Bone Reports (Mar 2025)
Ano5Cys360Tyr mutation leads to bone dysfunction of gnathodiaphyseal dysplasia via disturbing Akt signaling
Abstract
Background: Gnathodiaphyseal dysplasia (GDD) is a rare autosomal dominant genetic disease characterized by osteosclerosis of the tubular bones and cemento-osseous lesions of the mandibles. Anoctamin 5 (ANO5) is the pathogenic gene, however, the specific molecular mechanism of GDD remains unclear. Herein, a knockin (Ano5KI/KI) mouse model expressing the human mutation p.Cys360Tyr was used to investigate the role of Akt signaling in enhanced osteogenesis and decreased osteoclastogenesis in GDD. Methods: Bone marrow-derived macrophages (BMMs) and mouse calvarial osteoblasts (mCOBs) were isolated from homozygous Ano5KI/KI mice and treated with SC79, a specific Akt activator.

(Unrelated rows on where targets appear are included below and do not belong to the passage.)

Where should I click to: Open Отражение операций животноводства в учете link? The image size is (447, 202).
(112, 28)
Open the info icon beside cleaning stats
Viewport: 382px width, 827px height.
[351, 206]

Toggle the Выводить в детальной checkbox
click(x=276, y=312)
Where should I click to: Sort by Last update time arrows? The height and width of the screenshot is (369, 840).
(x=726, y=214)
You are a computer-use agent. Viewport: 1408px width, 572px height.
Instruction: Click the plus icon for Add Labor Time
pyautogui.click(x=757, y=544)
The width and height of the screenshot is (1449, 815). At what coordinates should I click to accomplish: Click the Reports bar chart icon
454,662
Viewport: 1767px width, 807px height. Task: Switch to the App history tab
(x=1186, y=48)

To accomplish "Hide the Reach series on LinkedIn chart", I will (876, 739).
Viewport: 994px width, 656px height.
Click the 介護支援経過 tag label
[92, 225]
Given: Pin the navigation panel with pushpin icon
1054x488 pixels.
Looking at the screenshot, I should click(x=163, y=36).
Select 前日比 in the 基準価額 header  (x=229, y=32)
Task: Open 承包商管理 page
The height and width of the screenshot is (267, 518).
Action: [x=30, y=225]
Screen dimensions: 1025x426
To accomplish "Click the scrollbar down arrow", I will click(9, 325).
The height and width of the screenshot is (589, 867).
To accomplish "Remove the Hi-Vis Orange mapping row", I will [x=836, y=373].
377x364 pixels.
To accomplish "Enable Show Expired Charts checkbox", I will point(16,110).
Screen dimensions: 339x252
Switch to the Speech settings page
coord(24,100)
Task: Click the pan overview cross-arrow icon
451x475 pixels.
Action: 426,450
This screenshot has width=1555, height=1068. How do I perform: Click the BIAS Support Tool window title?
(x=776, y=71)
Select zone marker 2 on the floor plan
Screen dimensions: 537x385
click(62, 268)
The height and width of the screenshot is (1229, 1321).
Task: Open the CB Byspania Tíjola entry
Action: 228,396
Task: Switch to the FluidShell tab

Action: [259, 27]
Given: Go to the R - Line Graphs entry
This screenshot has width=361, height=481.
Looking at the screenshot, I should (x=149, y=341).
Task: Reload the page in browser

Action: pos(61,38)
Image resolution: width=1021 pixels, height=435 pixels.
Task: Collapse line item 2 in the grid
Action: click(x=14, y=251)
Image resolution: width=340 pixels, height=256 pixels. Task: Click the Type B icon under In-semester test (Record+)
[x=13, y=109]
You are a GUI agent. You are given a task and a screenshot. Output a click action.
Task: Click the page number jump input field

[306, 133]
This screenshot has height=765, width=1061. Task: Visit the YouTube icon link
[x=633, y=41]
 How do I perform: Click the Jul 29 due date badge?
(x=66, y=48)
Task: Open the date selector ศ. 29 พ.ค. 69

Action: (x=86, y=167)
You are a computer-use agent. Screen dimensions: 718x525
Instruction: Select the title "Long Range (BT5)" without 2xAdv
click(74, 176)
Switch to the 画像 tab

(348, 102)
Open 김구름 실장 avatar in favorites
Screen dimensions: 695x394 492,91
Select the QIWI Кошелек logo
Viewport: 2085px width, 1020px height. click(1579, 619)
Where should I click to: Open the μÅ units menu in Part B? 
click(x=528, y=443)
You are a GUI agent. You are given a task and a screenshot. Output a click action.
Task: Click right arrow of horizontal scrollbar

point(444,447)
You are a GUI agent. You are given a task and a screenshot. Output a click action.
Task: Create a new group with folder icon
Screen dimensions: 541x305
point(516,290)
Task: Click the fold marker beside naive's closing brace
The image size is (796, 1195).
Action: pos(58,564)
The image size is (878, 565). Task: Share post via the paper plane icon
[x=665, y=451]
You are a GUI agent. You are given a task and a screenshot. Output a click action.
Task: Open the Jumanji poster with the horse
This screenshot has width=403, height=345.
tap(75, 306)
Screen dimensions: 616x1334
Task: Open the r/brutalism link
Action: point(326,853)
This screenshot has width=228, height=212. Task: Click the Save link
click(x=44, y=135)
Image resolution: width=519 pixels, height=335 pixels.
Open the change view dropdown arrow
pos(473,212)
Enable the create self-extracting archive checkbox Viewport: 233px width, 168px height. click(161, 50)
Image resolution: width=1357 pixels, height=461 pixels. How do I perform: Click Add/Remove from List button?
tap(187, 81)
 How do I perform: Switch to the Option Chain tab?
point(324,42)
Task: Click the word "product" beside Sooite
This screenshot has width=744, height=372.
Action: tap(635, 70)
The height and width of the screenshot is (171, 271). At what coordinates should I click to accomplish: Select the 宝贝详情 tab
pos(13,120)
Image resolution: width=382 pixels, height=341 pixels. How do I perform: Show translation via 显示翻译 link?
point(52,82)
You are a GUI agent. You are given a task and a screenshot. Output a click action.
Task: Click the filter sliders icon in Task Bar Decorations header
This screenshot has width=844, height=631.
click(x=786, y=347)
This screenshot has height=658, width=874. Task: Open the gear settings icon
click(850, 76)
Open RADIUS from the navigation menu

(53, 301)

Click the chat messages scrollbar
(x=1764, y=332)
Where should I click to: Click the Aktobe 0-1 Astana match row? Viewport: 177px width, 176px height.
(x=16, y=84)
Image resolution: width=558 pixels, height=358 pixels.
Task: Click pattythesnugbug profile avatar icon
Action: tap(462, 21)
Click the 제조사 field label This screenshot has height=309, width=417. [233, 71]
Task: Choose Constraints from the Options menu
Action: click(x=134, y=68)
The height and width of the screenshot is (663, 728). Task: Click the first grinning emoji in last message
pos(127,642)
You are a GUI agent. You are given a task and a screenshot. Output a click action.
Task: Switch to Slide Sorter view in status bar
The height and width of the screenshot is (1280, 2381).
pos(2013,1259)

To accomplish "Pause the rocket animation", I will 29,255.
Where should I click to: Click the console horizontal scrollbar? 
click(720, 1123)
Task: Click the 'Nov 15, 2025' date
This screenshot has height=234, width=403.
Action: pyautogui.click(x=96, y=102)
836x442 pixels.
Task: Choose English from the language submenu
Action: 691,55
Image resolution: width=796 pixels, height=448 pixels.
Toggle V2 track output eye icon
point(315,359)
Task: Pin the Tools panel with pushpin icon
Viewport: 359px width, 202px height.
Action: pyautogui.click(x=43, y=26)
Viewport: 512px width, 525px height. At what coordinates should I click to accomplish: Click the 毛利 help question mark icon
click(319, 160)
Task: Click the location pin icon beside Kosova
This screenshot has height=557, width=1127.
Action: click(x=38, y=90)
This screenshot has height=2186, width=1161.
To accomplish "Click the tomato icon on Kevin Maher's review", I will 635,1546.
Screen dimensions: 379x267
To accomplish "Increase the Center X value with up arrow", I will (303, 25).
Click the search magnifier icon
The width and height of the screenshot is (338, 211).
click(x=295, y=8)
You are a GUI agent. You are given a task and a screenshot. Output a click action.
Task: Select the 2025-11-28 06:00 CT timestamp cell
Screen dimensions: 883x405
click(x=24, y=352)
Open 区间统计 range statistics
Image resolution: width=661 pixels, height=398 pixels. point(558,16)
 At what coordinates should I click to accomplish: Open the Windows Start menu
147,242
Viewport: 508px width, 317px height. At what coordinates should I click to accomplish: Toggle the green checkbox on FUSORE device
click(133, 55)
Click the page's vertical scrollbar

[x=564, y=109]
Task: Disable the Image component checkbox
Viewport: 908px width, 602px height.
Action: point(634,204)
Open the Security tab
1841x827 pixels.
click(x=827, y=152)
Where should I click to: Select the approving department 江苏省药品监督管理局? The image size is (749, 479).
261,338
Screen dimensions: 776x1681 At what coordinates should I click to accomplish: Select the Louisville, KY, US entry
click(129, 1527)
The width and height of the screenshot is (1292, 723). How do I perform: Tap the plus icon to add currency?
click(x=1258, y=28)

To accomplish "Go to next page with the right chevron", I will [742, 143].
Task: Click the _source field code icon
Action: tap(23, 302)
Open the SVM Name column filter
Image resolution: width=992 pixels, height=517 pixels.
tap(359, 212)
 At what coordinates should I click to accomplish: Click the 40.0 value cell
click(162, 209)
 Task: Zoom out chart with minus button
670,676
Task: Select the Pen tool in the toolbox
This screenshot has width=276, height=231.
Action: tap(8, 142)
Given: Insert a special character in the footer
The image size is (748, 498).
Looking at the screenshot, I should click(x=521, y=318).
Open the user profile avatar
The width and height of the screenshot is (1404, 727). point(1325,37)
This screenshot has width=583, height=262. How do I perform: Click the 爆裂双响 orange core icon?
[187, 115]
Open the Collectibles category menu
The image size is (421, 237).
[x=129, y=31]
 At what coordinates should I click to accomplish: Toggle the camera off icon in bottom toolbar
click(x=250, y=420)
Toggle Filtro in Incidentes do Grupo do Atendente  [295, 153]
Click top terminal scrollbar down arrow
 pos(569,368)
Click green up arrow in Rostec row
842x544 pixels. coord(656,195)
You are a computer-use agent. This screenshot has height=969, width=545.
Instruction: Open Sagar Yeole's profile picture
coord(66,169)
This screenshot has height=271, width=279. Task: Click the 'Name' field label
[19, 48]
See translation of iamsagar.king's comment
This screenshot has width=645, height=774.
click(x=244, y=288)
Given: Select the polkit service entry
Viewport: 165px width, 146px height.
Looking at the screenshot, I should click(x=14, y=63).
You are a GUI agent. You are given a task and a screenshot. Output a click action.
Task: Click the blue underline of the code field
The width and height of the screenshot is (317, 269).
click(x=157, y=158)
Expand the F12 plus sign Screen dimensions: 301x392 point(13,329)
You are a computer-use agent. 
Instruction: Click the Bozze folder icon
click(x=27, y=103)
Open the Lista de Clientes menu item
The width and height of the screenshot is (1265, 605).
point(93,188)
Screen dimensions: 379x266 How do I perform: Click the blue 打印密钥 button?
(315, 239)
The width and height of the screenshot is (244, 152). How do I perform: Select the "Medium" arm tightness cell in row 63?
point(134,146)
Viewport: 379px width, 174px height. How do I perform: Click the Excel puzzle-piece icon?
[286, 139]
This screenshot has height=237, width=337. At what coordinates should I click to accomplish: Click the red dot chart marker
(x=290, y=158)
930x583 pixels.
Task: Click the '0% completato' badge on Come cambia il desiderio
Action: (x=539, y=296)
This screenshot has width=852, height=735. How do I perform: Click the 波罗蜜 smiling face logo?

The differentiation and F-actin ring formation of osteoclasts were examined by TRAP and phalloidin staining, respectively. Osteoblast differentiation and mineralization were examined by ALP and alizarin red staining. The expression of bone remodeling-related factors was measured by qRT-PCR. Results: Akt activation promoted the generation of TRAP-positive multinucleated osteoclasts and the formation of actin rings in Ano5KI/KI BMMs cultures, accompanied by increased expression of Nfatc1, Trap, Dc-stamp, Mmp9, Ctsk, and Atp6v0d2. Additionally, Ano5Cys360Tyr mutation down-regulated the Akt phosphorylation level in osteoblast. ALP activity and matrix mineralization capacity in Ano5KI/KI osteoblast cultures were inhibited after SC79 stimulation, with reduced expression of Runx2, Opn, Col1a1, and Ocn. Conclusion: Akt activation by SC79 stimulation can obviously rescue abnormal increased osteogenesis and decreased osteoclastogenesis in Ano5KI/KI mouse model, which demonstrated that disturbed Akt signaling pathway may play a pivotal role in the pathogenesis of GDD, and an Akt activator is probable a therapeutic target for GDD.